Monday, April 13, 2015

Ulla Reimer to Conduct a Photography Workshop in Seoul in May 2015

Ulla Reimer is a professional photographer from France who has been in the business for forty years.  That's right...four decades.  When I lived in China, we would spend time chatting, and she was kind enough to show me some of her work that she exhibited at a prestigious show in the Middle Kingdom.  Her fine art photography is outstanding.  
She currently resides in Seoul.

Ulla has had a distinguished career in the field of photography from being a photojournalist, a portraitist for the stars, and a fine art photographer.  She informed me a day or so ago that she is conducting a workshop in Seoul this coming May.  

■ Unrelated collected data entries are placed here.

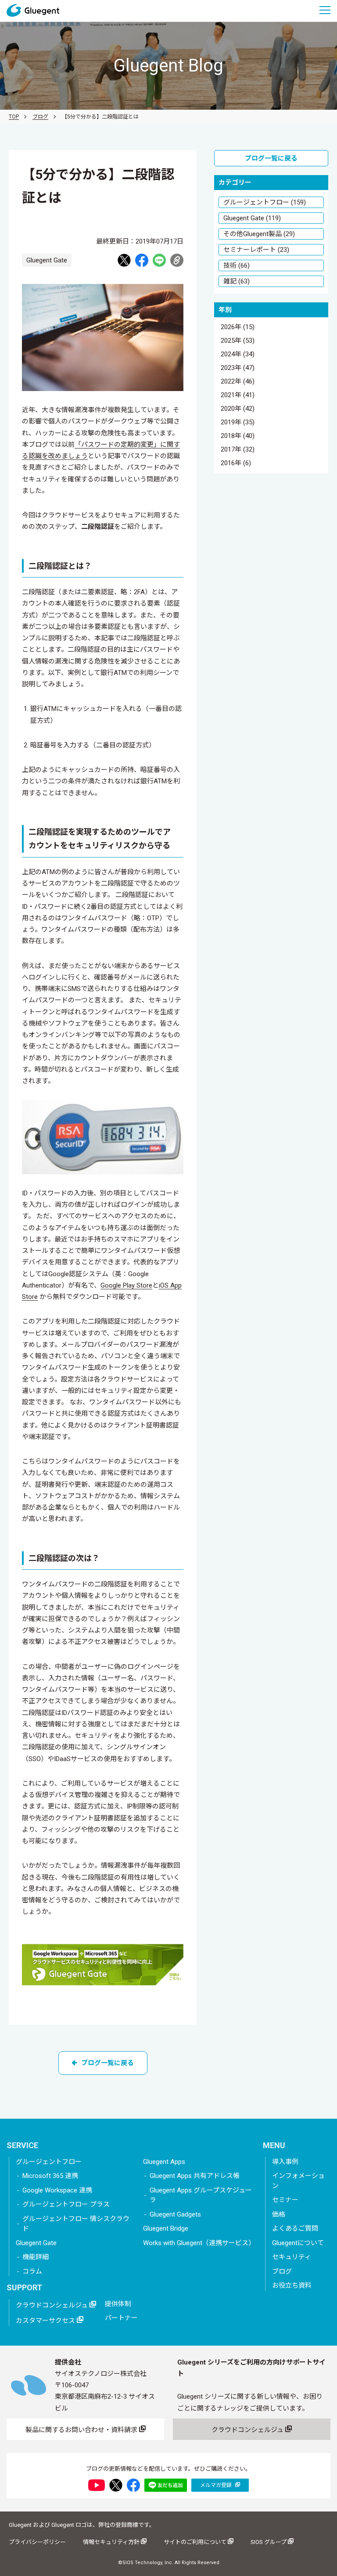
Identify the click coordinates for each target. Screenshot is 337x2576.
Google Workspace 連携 (57, 2190)
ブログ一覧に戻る (107, 2063)
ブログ (40, 117)
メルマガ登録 (216, 2485)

I asked her if people could still sign-up to participate in the workshop, and she said yes.  She made it a point to tell me that people who have no experience with photography to those who are very experienced with photography are welcome to participate.

The workshop is a four day event to be held in Seoul.  Here is a poster that discusses the contents of the workshop:

There are a couple of ways to contact Ulla so that you can sign-up to participate in the workshop:

1)  Contact Ulla by email:

2)  If you have Kao Kao Talk, Ulla's ID is ur031

3)  Go to her website:  Ulla Reimer.  Please go to her contact page for her email address.  Enjoy the photographs on her site while you are at it.

Have fun at the workshop!

Thursday, April 2, 2015

The Chapel of the Valley in Prescott Valley

Prescott Valley is next to Prescott, and both of these very small municipalities are north and west of the Phoenix metropolis.  They are situated at a higher elevation than that of Phoenix; consequently, something approaching the four seasons can be appreciated.

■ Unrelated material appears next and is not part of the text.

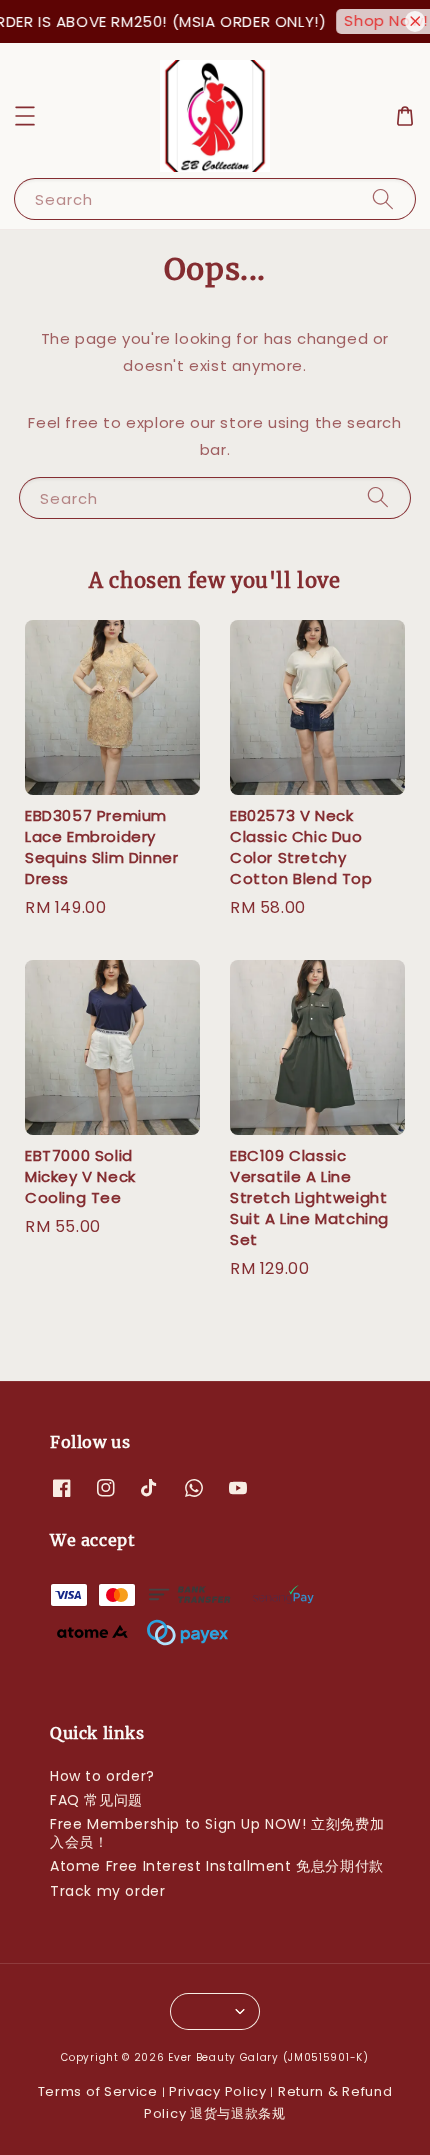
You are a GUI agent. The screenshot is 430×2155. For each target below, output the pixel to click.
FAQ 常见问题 (96, 1800)
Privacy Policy (218, 2091)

In Prescott Valley, or PV for those old salts who live in the area, there is a an interesting structure that sits on a piece of private property located within the boundaries of Fain Park.  There are many other sources that explain the history of the region far better than I could even attempt, but I do want to discuss briefly this structure.  It is called The Chapel of the Valley.

The Chapel of the Valley
© Mark Eaton

It is a small building, and it is well maintained.  It isn't a traditional meeting place for Christian worshipers every Sunday, but it can be used for weddings and other somber and sobering functions that I would rather avoid.  Usually the doors are closed and secured unless a local volunteer happens to be on duty in the chapel itself.  Volunteers oft times are associated with an historical society or some other organization, and it is these people who provide opportunities for regular everyday people to access that which is often inaccessible.

I happen to know one of the volunteers here.  She has been a friend for many years, and she invited me to the chapel during her volunteer time.  She advised me to bring my camera, because I just might be impressed with all of the stained glass windows that are a large part of the chapel.

I don't do much work with color photography at this stage of my life, but I couldn't resist the temptation to do some color work after I entered the building.  Each window is stained glass that depicts certain figures or events important to Christians. 

Stained Glass Window at
The Chapel of the Valley
© Mark Eaton

There isn't a regular window in the place, and on a sunny day the colors are rather amazing in such a small structure.

 Stained Glass Window at
The Chapel of the Valley
© Mark Eaton

Stained Glass Window at
The Chapel of the Valley
© Mark Eaton

Why the apparent dark section in the above image?  The very first photo of this article provides the answer to that question.
Besides the stained glass windows, there are other things within the chapel that would interest a history buff.  The pipe organ is small...well, you'll have to take your own camera for that one.
This final image of the resurrected Savior is located on the western wall of the chapel, and it was the first image I saw as I entered the doors of the chapel as seen in the first photograph of this article.  I imagine the setting sun can produce some interesting light on this particular stained glass window.
Stained Glass Window at
The Chapel of the Valley
© Mark Eaton

Should you find yourself in Prescott Valley, I hope you can get a chance to view the interior of the little chapel.